Recurring invoices are used to bill customers for an ongoing project or service. You typically charge the same amount at specific intervals, similar to that of a utility bill. Recurring invoices work very well for subscription-based services or if your clients have memberships with your business. For example, if you own a gym, you could use recurring invoices to bill your members every month.
Unlike interim invoices, which cease once a long-term project is over, a recurring invoice has no set end date. You’ll keep charging recurring invoices until your client or customer decides to cancel the relevant subscription or service.
Although an account statement is not technically the same as an invoice, it is very similar. Account statements are issued to clients and offer a detailed summary of the goods purchased or the services rendered. They also include payments made and any amounts that are still outstanding.
Similar to bank statements, account statements contain a summary of all transactions between a client and a business.
Essential Parts of an Invoice
These essential parts of an invoice should always be included, regardless of the type of invoice used:
- Client’s name and contact information
- Business’s name and contact information
- The word “invoice”
- Billing and due dates
- Products or services provided
- Invoice number
- Extra taxes and fees
- Cost per unit
- Payment terms
- Total amount owed
Invoicing Is a Critical Job
Knowing the differences between the various invoice types is crucial to billing your clients correctly, so prioritize this part of your job. Whether you run a small business or work as an independent contractor, get the necessary tools to handle your invoicing or hire someone to do it on your behalf.
The invoicing process is especially critical for sole proprietors and small-business owners. Creating and sending out invoices on time will allow your business to have adequate cash flow and ensure that you are paid on time.

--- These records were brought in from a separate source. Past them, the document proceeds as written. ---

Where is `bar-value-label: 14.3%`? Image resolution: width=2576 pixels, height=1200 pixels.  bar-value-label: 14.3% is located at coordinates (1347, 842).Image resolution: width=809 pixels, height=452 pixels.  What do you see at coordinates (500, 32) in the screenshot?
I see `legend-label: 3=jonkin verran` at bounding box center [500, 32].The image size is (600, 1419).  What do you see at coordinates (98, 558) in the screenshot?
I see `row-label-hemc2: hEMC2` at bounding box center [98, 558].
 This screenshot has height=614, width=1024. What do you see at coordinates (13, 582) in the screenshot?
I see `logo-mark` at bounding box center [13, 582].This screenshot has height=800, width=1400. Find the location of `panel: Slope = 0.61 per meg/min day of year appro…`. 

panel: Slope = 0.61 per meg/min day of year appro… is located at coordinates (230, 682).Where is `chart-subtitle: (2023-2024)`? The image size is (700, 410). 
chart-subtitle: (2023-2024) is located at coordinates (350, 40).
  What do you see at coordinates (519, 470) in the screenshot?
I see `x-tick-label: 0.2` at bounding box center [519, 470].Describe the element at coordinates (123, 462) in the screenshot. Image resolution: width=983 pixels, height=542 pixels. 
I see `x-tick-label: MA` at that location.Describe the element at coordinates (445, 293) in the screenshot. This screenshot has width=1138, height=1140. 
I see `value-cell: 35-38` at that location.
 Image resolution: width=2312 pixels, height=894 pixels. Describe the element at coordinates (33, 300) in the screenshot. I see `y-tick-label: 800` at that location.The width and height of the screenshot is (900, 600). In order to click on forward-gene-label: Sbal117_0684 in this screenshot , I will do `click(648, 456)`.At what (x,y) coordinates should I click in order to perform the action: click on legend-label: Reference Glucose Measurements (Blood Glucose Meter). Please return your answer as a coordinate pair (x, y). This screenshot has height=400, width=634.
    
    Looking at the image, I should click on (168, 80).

- Business owners may choose from several different invoice types depending on the industry of the business and how they bill their clients.
- A standard invoice is the most common type of invoice issued to bill clients.
- Essential details required on every type of invoice include the business’s details, client’s details, due date, invoice number, and payment terms.
- Understanding the different types of invoices and how to invoice your clients properly is a vital part of running a business.